Of the more than 3000 students who participated in the study, 596 reported using prescription opioids to get high during high school. The researchers also discovered that students who used prescription painkillers to get high were more likely to use heroin later on. Studies like these indicate that teens have been largely overlooked when the opioid epidemic is addressed in scientific and political circles. Researchers are continuing to study the association between prescription opioid abuse and heroin use later in life.
To back up their results, the scientists evaluated whether weed, alcohol, and meth use were at all linked with later heroin use. However, the relationship between prescription opioids and heroin use was far stronger than the associations for heroin use with any other drugs or illicit substances.
Parental Role in Teen Opioid Use
Teens are more likely to abuse prescription opioids if their parents do according to current research. Based on the evidence that children of alcoholics or drug addicts are more likely to become addicts themselves, the connection to parental use of opioids and the resulting use by their children should be expected. Most children are going to mimic the behavior of their parents – even when the behavior is detrimental to their health and development. Teens and children simply don’t have the maturity and cognitive ability to reasonably determine why such behavior is bad.
During a recent study, parents and teens were asked if they ever stole opioids that were not prescribed to them or if they took prescription opioids for the high. They were also asked questions about their romantic and other relationships, additional substance abuse, social demographics, and psychosocial attributes.
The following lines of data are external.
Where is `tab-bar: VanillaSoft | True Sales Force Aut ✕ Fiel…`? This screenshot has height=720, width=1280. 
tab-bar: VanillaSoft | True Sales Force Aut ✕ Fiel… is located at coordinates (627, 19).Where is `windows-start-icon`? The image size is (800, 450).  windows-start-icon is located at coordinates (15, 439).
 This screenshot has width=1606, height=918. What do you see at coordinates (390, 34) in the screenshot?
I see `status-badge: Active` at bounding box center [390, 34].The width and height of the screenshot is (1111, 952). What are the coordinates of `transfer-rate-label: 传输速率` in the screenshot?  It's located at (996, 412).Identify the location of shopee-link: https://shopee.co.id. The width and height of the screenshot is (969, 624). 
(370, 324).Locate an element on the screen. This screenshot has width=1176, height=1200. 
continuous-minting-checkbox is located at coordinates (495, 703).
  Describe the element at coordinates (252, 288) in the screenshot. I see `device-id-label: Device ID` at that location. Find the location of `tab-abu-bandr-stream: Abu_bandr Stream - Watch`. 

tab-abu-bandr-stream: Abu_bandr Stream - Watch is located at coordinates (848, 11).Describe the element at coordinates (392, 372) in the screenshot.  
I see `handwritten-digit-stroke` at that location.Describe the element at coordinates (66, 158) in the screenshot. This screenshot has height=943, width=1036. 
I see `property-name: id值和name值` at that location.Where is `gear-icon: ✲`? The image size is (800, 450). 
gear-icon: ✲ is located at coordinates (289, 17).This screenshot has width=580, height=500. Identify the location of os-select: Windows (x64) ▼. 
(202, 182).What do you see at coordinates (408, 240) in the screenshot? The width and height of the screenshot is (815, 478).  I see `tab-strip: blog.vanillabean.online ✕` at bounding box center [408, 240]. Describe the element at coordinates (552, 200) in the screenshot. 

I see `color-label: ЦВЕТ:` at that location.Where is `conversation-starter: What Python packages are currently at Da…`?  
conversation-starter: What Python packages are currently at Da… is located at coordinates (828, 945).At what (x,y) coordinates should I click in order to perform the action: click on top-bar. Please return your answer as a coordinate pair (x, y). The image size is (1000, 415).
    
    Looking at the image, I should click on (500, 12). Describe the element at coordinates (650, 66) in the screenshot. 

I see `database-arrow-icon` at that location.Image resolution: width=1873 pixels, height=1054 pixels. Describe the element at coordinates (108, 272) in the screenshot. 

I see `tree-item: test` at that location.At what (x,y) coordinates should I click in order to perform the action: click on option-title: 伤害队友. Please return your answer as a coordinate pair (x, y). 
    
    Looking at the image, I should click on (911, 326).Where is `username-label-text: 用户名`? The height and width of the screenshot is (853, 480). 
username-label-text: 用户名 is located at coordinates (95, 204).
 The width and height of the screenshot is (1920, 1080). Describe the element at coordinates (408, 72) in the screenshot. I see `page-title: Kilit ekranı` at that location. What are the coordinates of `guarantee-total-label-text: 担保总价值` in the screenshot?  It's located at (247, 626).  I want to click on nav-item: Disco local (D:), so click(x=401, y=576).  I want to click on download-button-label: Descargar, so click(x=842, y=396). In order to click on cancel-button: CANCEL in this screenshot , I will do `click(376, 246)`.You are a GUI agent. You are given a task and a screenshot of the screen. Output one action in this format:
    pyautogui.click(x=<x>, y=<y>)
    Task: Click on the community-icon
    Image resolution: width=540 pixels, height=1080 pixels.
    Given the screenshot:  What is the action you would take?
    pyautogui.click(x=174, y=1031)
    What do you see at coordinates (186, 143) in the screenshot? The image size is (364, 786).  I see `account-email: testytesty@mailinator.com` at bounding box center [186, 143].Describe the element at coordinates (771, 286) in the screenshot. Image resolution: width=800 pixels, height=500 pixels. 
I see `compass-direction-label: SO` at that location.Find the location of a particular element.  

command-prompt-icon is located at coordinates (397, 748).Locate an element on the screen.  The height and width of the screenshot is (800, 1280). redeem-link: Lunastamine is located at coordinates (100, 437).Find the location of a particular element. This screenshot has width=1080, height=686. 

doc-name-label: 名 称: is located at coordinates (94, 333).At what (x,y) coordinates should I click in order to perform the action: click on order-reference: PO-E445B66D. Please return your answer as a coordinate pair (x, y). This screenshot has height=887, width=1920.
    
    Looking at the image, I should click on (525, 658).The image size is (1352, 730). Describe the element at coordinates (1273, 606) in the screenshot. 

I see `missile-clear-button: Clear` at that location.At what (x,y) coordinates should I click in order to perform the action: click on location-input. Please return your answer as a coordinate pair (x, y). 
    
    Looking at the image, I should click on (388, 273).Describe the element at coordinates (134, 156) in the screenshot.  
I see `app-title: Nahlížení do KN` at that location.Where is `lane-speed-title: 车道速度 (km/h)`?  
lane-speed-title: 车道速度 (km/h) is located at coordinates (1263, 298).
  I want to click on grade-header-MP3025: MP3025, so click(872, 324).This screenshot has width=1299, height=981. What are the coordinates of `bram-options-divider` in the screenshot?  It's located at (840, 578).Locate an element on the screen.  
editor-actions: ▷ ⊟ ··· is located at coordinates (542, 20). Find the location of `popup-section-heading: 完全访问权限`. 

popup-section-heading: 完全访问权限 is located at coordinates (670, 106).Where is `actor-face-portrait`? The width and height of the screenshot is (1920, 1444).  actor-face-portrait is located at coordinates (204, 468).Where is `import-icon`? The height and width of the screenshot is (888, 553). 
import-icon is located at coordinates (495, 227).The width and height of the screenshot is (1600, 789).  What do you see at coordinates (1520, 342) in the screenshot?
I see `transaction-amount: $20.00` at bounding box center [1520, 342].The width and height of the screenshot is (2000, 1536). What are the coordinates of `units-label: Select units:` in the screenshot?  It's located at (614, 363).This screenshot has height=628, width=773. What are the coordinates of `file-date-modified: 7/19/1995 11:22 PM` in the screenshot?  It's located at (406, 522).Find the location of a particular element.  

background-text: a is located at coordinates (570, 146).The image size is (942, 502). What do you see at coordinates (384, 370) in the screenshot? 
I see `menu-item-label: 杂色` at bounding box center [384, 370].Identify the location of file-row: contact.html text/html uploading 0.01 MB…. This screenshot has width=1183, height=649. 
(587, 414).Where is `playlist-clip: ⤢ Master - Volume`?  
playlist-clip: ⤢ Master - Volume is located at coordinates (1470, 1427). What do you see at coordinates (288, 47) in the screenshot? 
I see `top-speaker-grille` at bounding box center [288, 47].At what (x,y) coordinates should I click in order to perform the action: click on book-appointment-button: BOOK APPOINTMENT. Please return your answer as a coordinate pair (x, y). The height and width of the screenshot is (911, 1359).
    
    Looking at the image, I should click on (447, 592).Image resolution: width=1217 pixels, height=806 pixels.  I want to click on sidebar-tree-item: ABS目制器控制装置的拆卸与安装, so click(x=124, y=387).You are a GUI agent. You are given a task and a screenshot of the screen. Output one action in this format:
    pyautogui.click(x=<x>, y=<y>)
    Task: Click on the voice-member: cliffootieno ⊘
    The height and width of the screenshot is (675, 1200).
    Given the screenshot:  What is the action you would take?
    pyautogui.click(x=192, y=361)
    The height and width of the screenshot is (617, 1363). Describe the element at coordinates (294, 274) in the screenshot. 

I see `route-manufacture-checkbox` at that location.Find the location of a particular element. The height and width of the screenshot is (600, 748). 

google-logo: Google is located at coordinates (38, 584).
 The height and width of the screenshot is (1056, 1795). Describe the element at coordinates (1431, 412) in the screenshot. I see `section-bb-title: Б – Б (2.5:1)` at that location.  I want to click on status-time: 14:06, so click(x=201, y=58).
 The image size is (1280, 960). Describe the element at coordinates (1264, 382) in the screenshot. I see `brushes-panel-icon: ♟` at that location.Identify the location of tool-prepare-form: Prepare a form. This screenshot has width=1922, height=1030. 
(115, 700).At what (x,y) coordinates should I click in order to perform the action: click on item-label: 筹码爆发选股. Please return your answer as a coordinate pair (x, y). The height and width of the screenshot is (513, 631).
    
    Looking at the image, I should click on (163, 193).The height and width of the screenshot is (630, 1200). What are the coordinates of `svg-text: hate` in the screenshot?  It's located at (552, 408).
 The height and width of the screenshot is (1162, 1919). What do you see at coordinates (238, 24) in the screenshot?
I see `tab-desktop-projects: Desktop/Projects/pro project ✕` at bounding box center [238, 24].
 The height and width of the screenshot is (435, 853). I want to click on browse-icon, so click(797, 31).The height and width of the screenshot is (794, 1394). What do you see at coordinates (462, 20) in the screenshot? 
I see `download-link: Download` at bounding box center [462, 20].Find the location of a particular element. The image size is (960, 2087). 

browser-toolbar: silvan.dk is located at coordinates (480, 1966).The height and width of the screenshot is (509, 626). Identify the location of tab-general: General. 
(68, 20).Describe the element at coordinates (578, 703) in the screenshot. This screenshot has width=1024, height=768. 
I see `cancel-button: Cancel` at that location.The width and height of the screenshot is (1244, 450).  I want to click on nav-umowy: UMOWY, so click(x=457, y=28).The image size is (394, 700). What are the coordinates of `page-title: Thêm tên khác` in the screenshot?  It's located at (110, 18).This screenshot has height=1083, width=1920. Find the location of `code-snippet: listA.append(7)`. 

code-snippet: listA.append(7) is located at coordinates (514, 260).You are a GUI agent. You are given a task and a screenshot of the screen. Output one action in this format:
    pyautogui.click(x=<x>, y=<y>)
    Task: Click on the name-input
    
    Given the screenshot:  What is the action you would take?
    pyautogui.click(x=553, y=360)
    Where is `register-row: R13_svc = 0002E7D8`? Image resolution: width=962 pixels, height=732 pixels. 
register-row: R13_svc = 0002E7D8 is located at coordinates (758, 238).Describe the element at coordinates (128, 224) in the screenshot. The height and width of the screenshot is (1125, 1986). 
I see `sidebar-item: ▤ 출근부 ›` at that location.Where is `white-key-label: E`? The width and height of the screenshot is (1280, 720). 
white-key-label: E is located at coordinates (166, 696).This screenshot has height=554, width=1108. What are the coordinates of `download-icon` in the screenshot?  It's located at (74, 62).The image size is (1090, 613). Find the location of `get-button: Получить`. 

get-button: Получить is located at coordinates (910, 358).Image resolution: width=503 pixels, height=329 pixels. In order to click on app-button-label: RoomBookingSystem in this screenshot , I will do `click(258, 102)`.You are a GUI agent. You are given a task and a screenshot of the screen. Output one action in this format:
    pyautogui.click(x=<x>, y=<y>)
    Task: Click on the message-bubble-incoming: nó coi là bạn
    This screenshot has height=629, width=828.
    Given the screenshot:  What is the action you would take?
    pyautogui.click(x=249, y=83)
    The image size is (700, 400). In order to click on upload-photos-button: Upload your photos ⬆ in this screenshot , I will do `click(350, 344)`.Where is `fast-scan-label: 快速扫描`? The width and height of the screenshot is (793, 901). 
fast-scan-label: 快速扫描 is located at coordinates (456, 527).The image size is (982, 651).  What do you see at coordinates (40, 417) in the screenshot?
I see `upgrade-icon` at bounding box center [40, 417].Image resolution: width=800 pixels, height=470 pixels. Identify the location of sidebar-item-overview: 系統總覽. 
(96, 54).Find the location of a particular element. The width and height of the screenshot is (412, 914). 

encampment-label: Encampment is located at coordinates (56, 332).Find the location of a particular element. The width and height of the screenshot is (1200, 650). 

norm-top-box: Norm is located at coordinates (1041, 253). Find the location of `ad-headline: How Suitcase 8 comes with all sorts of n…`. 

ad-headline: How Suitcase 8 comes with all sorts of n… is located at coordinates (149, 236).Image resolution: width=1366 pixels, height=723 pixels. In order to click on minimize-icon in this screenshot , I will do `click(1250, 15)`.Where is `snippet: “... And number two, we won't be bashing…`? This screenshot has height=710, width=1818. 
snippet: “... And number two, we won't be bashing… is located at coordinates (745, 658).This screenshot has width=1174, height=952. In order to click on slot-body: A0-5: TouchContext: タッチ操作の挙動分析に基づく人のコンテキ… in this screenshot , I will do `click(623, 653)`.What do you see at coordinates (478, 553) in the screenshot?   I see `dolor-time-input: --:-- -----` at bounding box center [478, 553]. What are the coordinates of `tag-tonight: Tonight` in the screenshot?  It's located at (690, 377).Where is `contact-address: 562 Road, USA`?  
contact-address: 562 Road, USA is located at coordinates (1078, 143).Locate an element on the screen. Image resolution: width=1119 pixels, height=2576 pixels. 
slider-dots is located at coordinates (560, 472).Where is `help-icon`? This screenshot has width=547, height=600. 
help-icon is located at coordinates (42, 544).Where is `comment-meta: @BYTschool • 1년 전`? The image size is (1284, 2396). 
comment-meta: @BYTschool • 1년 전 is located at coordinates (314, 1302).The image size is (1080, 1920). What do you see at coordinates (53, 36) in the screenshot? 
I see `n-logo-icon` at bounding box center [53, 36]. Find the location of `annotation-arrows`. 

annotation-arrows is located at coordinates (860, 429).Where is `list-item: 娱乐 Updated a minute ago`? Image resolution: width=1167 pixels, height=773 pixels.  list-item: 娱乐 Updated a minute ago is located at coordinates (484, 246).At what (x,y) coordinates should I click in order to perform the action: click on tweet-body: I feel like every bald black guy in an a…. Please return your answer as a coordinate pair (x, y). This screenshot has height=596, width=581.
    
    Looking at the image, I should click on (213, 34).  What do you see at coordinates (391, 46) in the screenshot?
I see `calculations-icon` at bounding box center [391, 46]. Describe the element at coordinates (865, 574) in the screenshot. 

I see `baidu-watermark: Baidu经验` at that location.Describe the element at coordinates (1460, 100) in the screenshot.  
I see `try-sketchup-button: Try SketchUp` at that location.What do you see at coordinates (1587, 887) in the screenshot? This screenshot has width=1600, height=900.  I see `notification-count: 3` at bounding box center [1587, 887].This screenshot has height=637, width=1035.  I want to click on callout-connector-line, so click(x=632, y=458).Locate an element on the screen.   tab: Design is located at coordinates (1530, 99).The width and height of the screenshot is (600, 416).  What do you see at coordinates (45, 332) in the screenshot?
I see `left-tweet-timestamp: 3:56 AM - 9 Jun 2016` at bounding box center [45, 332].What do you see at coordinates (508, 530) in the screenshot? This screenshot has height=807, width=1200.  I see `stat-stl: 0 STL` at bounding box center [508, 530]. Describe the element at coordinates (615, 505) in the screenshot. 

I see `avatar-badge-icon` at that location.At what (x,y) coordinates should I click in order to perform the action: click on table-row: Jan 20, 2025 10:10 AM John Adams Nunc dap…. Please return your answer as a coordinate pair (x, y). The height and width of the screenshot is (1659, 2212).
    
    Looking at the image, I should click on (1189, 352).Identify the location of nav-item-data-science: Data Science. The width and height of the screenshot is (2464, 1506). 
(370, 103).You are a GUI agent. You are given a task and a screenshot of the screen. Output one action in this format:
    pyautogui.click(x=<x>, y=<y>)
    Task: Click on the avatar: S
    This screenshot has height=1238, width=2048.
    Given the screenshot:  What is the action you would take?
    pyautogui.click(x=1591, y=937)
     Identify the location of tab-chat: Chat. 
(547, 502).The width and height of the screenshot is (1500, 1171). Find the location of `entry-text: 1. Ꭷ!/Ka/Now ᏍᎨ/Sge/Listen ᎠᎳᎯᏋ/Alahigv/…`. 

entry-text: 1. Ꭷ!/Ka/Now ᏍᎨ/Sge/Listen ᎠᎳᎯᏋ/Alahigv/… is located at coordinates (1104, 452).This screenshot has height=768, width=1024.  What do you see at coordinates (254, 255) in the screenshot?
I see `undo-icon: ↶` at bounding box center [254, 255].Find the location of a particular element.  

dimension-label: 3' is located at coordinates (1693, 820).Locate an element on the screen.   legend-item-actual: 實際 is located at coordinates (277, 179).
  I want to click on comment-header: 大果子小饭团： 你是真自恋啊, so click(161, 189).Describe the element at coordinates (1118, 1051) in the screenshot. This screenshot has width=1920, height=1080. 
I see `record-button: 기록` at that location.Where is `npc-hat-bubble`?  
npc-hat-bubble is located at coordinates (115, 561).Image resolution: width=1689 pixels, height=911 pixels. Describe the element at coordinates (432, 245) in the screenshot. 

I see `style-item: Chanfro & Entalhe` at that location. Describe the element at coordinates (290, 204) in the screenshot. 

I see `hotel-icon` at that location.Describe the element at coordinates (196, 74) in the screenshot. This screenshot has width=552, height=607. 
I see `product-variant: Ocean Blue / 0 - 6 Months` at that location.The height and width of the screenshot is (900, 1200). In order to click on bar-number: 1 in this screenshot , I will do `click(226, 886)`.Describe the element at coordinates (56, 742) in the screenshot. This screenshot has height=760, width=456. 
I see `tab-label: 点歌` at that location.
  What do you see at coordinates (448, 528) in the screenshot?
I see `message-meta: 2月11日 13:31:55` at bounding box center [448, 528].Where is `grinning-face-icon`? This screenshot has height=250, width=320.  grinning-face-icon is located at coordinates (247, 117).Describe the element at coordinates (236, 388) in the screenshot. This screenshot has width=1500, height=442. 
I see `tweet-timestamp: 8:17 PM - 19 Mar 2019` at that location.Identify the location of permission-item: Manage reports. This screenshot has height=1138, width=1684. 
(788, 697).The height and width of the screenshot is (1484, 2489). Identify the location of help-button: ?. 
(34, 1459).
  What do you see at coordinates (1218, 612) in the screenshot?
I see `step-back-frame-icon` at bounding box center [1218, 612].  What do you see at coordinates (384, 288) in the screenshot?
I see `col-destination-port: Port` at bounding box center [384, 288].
“Results showed 14% of adolescents misused prescription opioids if their parents did compared to 8% if their parents did not. The findings held true after controlling for other factors, according to the study ‘Nonmedical Prescription Opioid Use by Parents and Adolescents in the US’ published in Pediatrics.”
Further evaluation found that a mother’s opioid use reasonably predicted teen use. However, race, culture, and gender did not contribute to a correlation between parent and child use.
And while most parents would agree that smoking in front of their kids can lead their children to smoke, studies also show that teens of parents who smoke are more likely to misuse prescription opioids. When teens smoke, use pot, experience depression and act in violation of the law, they are more likely to abuse prescription opioids. Teens with a strong faith and who believe drugs to be risky are less likely to start using.
Researchers say there are various explanations for the link between parent and teen opioid use. Teens could simply be copying their parents’ behavior, there could be genetic factors, drugs may be more readily available in their homes, or they are the victims of inadequate parenting. Many parents are uncomfortable with the notion of discussing drugs and alcohol with their teens, but it is an essential part of protecting your teens from drugs.
Parents should talk with their children about the family’s views on drugs and why it is essential to stay clean. This is a conversation should be had early in the teenage years and more than once. Parents should use scenes from social media, television, music, or films that show drug use to demonstrate the damage drugs can do. Parents should never be afraid to ask their teens about possible drug use and make it known that their questions are always welcome.
Conclusion
It is in the best interest of our children and society if more people are educated on the need to properly control their prescription opioids and dispose of any unused medication immediately. A teen’s opioid addiction most often starts at home, in the parents’ medicine cabinet, and can lead to criminal activity, overdose, and even death.